Yes, it is super helpful even if the user can just take a look at an entire binary and make sense of it. He/she shouldn't need two tools to do that. Many times note records contain useful information. Looking at the entire binary in an understandable text form can even help when working on bugs.

So you actually use note contents in your day-to-day development to immediately tell you something about the executable instructions? If not, then I don't see how it can be helpful. In all the years I've spent helping develop and maintain our downstream binutils, I can honestly say that I've never found a "dump everything" approach useful, even though it is supported by our downstream dumping tool, except when having to diff a before and after output, but even in that case, I'm not using pieces of information from one part to inform my understanding of another part.

  1. I don't quite follow whether you're saying that one motivation is to make things re-assembleable, but if it is, the .note section is not the place to start - there are other sections where this would be more useful (e.g. data sections).

Before even thinking of re-assembly, we need to first make sure that all entities are disassembled in a proper way. For example AMDGPU kernel descriptors as assembler directives rather than instructions. Similarly for notes. It may be considered as a low hanging fruit. But it definitely needs to be done. All entities need to be disassembled appropriately to make the final text relevant to the assembler.
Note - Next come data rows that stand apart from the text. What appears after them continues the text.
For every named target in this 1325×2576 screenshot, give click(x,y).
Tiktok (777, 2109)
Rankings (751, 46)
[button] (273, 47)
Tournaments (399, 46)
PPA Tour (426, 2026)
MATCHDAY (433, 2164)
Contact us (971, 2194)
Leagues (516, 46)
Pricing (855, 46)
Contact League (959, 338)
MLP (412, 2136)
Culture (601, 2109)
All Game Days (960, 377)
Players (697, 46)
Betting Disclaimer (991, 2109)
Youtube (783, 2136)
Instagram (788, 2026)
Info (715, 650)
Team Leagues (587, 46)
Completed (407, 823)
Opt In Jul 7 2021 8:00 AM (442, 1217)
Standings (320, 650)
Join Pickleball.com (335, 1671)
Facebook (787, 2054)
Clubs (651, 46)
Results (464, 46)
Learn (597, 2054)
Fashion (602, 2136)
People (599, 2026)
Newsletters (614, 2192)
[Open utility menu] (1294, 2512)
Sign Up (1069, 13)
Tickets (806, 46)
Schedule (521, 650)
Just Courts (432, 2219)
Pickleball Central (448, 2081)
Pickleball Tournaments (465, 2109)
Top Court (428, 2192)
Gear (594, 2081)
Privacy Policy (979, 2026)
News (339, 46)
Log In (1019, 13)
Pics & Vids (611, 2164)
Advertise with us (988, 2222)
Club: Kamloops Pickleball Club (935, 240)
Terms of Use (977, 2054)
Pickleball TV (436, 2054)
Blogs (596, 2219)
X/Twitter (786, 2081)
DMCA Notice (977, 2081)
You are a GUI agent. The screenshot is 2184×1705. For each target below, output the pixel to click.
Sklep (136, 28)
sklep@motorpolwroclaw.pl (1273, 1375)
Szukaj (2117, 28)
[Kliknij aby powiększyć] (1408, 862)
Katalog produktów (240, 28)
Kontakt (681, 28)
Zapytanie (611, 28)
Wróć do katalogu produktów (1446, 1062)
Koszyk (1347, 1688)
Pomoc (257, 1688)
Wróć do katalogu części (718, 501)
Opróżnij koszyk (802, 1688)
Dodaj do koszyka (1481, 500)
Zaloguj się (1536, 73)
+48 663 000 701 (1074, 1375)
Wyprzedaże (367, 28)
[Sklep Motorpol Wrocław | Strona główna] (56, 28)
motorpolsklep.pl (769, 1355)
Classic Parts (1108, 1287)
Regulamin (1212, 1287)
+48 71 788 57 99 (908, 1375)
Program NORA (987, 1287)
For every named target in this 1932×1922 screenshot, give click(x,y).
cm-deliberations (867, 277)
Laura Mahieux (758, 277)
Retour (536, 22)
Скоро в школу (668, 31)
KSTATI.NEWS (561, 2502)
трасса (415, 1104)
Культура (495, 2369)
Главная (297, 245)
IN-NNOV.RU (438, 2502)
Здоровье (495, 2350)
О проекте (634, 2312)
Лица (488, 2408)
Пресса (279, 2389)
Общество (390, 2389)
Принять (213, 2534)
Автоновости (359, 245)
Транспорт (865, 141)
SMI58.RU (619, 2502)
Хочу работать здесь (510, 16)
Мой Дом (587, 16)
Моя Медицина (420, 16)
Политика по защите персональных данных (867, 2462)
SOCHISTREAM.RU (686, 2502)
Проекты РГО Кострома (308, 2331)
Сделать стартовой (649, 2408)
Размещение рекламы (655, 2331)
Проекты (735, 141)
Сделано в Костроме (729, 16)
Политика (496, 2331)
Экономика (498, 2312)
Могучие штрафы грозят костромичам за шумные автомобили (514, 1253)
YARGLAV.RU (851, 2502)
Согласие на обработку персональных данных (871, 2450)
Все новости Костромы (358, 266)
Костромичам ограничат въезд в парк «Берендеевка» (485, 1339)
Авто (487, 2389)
But is re-assembly a long-term goal? If it isn't then there's no point in doing things to work towards it. There are cleaner ways of dumping information rather than trying to squeeze it all into the disassembly output, and in most cases those ways already exist. Even if it were, the chances are that your note output would have to be not human readable (i.e. in the form of .byte etc directives) since there is no corresponding assembler instructions/directives that correspond to them. For example, how do you create a "build-id" assembler input?

In an ideal world, we'd merge all the binary tools (GNU and LLVM) into a single tool, or redistribute functionality somehow, so that we don't have duplicate functionality like we already do. This takes us further away from that ideal.

I'm confused by this statement in particular. If the goal is to just have one tool, why did LLVM start re-implementing these tools to begin with? Wasn't the first commit of "llvm-objdump"/"llvm-readobj" a massive step away from the ideal?

In an ideal world, we'd merge all the binary tools (GNU and LLVM) into a single tool, or redistribute functionality somehow, so that we don't have duplicate functionality like we already do. This takes us further away from that ideal.

I'm confused by this statement in particular. If the goal is to just have one tool, why did LLVM start re-implementing these tools to begin with? Wasn't the first commit of "llvm-objdump"/"llvm-readobj" a massive step away from the ideal?

I'm afraid I can't answer that question. I joined LLVM development quite some time after both llvm-readobj and llvm-objdump were initially created. My suspicion is that llvm-readobj was created to provide a generic testing facility, llvm-readelf (i.e. GNU output style for llvm-readobj) was later added for GNU compatiblity, and llvm-objdump was created for disassembly, with GNU compatibility features such as section header printing added later on. However, I haven't attempted to research any of this in depth, so I could easily see this being wrong.